§ TASK GOAL:
Please return every line in the entries below with the word "link" in it.

*** Opening of MATERIALS PROVIDED ***

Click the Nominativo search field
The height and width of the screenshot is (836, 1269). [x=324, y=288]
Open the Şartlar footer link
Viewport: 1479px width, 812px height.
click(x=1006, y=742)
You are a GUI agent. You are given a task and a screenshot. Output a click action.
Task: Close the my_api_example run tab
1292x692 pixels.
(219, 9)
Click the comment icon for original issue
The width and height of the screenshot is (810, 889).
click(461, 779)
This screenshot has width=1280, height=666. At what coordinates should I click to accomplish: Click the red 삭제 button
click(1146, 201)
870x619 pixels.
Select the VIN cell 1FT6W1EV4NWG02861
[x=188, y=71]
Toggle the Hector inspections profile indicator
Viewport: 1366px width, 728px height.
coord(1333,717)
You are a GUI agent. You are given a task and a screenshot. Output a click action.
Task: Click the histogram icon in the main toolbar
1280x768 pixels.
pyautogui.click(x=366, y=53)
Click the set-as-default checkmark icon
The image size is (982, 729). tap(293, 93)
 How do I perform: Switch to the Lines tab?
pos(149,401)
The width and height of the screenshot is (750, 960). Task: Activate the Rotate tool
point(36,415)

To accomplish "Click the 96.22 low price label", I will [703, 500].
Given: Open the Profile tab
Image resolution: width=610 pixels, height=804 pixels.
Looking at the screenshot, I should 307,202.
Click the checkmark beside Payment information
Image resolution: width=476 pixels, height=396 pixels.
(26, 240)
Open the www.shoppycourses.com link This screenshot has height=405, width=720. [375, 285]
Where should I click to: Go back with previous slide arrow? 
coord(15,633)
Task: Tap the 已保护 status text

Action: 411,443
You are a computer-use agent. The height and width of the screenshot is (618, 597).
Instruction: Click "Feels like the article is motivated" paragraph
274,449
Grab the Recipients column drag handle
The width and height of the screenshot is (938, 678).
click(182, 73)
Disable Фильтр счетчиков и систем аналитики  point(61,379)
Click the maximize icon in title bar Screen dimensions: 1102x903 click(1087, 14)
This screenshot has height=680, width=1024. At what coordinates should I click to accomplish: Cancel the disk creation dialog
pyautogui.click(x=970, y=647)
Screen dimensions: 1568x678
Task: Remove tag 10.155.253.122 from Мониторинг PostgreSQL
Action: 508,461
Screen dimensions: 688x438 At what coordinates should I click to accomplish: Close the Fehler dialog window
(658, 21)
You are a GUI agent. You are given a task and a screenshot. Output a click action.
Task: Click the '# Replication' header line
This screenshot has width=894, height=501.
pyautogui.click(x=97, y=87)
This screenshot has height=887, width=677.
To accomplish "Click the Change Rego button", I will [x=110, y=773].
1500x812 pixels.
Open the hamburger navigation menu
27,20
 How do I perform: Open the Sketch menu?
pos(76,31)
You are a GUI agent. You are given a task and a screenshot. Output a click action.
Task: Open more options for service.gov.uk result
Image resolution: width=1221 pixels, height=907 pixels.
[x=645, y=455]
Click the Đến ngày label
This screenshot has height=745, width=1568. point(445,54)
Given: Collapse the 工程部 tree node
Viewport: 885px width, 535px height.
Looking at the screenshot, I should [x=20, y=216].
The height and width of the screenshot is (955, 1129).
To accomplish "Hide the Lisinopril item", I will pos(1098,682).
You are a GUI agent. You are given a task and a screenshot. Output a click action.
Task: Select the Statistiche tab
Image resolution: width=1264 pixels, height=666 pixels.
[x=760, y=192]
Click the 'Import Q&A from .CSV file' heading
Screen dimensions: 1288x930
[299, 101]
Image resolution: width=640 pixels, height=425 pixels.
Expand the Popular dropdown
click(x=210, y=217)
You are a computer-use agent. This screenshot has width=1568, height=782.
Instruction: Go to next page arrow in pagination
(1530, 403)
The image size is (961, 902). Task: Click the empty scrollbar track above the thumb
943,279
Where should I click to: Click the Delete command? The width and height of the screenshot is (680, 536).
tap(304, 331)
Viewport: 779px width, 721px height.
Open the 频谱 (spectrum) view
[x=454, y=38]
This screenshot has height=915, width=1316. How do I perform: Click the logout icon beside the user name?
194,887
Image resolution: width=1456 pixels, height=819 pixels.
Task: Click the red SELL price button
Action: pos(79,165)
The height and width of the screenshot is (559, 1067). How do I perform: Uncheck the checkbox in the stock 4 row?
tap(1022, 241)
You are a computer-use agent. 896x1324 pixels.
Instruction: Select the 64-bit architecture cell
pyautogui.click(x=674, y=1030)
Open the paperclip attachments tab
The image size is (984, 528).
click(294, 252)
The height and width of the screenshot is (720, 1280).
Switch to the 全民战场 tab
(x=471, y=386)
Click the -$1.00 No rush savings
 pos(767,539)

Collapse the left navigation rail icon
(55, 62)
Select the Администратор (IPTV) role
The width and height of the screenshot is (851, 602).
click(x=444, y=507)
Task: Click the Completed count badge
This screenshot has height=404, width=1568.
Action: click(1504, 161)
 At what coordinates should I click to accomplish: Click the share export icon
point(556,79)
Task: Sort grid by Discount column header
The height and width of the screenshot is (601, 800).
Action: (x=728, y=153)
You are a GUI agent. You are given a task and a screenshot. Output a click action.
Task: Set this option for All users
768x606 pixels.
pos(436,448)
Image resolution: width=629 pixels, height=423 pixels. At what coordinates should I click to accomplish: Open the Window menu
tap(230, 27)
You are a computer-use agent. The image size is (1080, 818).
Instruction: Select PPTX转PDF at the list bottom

*** Close of MATERIALS PROVIDED ***

§ EXERCISE RESPONSE:
Open the Şartlar footer link
Open the www.shoppycourses.com link This screenshot has height=405, width=720. [375, 285]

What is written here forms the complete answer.